Dataset entries
· · · · ·

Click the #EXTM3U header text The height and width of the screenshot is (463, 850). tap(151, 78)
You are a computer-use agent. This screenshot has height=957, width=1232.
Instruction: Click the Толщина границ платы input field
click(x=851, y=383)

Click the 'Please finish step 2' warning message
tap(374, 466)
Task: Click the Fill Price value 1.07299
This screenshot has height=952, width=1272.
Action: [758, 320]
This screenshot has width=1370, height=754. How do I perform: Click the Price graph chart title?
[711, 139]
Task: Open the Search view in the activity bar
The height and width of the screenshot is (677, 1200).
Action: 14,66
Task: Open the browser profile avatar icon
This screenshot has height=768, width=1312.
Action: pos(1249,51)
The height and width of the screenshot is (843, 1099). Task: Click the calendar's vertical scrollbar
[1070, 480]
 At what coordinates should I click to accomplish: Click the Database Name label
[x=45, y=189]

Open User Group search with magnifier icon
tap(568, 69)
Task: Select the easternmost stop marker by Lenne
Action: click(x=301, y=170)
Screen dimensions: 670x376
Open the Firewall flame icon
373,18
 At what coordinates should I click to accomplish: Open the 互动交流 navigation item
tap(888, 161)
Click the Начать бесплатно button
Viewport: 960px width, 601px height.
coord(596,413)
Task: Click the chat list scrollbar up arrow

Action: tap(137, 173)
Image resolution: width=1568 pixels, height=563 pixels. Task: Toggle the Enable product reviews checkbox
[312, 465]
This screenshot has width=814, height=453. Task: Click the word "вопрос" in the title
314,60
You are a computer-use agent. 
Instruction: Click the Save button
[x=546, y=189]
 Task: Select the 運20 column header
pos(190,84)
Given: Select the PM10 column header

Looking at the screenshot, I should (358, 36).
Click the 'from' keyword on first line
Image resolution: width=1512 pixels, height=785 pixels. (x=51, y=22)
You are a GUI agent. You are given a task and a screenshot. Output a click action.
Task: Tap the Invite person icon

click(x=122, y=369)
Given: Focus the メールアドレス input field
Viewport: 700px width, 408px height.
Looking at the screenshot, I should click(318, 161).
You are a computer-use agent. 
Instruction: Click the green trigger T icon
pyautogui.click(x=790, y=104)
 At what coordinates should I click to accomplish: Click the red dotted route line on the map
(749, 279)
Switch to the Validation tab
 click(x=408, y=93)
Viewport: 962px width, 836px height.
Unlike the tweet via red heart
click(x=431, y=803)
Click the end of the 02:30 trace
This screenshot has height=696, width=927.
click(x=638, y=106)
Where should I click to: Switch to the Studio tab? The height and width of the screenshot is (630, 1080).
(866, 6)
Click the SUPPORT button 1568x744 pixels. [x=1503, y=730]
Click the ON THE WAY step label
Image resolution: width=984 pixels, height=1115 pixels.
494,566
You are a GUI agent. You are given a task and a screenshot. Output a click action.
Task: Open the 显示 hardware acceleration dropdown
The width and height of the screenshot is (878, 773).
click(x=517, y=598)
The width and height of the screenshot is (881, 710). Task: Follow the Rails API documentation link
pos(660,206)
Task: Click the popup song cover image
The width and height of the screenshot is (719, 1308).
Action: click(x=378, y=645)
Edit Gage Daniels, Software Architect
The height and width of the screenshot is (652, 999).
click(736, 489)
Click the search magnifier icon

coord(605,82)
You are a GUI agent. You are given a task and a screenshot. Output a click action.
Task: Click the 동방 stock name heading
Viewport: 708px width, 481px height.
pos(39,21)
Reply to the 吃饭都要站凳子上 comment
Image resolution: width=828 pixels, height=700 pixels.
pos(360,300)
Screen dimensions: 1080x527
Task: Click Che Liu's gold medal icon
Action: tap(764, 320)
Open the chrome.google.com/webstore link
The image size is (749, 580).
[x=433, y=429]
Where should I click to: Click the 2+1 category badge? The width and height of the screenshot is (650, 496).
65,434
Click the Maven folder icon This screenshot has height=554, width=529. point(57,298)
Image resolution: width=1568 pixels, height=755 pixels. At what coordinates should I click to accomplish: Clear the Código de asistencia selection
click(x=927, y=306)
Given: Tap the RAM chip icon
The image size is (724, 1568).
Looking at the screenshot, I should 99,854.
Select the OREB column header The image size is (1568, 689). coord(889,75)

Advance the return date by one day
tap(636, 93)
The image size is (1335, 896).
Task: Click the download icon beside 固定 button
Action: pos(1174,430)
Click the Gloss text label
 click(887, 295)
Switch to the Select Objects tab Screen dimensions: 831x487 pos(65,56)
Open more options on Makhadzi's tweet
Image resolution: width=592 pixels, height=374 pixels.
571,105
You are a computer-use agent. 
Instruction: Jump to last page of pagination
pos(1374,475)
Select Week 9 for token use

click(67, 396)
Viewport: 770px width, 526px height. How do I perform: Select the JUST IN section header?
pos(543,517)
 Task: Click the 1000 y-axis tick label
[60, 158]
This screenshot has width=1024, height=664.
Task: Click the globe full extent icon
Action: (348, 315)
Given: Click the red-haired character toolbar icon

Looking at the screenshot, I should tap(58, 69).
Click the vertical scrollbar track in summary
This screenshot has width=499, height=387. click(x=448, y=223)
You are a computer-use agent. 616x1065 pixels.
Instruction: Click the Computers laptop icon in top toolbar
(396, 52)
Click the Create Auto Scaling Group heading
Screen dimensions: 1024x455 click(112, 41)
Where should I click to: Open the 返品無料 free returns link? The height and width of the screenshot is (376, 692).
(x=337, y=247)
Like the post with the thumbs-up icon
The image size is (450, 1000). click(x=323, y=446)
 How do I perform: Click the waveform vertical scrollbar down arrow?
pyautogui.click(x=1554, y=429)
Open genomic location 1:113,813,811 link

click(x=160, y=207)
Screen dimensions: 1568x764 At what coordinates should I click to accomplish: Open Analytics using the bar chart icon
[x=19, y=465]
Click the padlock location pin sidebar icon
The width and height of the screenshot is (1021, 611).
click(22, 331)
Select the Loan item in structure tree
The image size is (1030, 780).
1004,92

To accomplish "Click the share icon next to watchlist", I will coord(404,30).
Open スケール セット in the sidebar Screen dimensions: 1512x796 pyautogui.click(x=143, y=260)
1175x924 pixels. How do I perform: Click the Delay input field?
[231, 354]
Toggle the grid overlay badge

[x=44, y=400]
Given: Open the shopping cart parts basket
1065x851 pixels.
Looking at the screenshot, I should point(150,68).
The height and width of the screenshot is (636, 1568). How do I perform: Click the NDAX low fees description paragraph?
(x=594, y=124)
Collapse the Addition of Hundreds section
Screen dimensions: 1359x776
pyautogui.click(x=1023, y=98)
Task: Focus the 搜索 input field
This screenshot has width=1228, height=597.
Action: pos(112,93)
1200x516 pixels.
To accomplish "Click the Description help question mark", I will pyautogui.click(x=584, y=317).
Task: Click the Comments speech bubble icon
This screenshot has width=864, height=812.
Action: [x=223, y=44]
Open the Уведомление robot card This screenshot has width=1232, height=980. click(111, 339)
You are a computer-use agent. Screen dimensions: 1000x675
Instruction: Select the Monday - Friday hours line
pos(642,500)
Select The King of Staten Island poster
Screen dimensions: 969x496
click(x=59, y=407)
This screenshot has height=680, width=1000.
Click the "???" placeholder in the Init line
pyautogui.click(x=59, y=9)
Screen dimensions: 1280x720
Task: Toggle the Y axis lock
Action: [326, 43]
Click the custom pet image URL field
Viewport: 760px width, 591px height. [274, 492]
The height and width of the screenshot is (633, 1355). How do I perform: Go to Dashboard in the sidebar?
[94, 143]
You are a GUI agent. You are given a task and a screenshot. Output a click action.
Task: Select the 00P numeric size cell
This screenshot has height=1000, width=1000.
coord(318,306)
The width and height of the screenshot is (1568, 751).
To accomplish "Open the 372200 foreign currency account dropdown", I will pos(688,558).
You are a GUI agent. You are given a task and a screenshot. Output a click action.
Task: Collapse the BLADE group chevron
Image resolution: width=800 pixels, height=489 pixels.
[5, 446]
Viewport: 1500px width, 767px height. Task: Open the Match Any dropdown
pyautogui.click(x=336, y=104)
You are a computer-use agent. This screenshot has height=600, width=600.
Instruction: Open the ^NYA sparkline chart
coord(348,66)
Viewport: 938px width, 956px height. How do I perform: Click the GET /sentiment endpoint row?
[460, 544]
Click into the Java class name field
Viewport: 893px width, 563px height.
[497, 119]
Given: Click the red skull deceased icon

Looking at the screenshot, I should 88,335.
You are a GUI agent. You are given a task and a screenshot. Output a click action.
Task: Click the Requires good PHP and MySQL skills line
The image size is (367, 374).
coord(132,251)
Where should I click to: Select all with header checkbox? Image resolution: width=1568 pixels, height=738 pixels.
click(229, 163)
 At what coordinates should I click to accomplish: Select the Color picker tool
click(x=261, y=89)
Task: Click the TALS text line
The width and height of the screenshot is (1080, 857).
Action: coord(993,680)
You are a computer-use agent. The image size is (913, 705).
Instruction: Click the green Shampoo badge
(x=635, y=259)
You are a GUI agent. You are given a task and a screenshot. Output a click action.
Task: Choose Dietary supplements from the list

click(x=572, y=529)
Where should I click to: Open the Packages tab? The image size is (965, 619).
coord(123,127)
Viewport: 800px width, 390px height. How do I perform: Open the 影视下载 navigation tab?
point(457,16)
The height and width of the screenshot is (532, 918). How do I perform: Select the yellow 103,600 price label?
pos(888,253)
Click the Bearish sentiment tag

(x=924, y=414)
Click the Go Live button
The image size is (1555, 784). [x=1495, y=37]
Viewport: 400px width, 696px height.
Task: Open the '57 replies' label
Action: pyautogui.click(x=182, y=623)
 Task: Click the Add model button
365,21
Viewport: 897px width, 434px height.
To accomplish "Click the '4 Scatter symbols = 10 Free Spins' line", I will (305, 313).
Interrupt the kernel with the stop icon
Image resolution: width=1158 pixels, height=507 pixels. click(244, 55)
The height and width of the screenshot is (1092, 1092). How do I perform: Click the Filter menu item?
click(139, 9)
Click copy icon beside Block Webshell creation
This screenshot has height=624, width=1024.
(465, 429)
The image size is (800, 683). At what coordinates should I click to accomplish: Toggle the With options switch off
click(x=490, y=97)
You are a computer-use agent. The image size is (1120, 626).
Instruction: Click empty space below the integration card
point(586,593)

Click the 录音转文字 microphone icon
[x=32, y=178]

· · · · ·

WORK REQUIRED: All lines from the opening of the records through the line where "Task: Click the Fill Price value 1.07299" occurs are to be output verbatim. No other line belongs in the answer.

PROBLEM SOLUTION:
Click the #EXTM3U header text The height and width of the screenshot is (463, 850). tap(151, 78)
You are a computer-use agent. This screenshot has height=957, width=1232.
Instruction: Click the Толщина границ платы input field
click(x=851, y=383)

Click the 'Please finish step 2' warning message
tap(374, 466)
Task: Click the Fill Price value 1.07299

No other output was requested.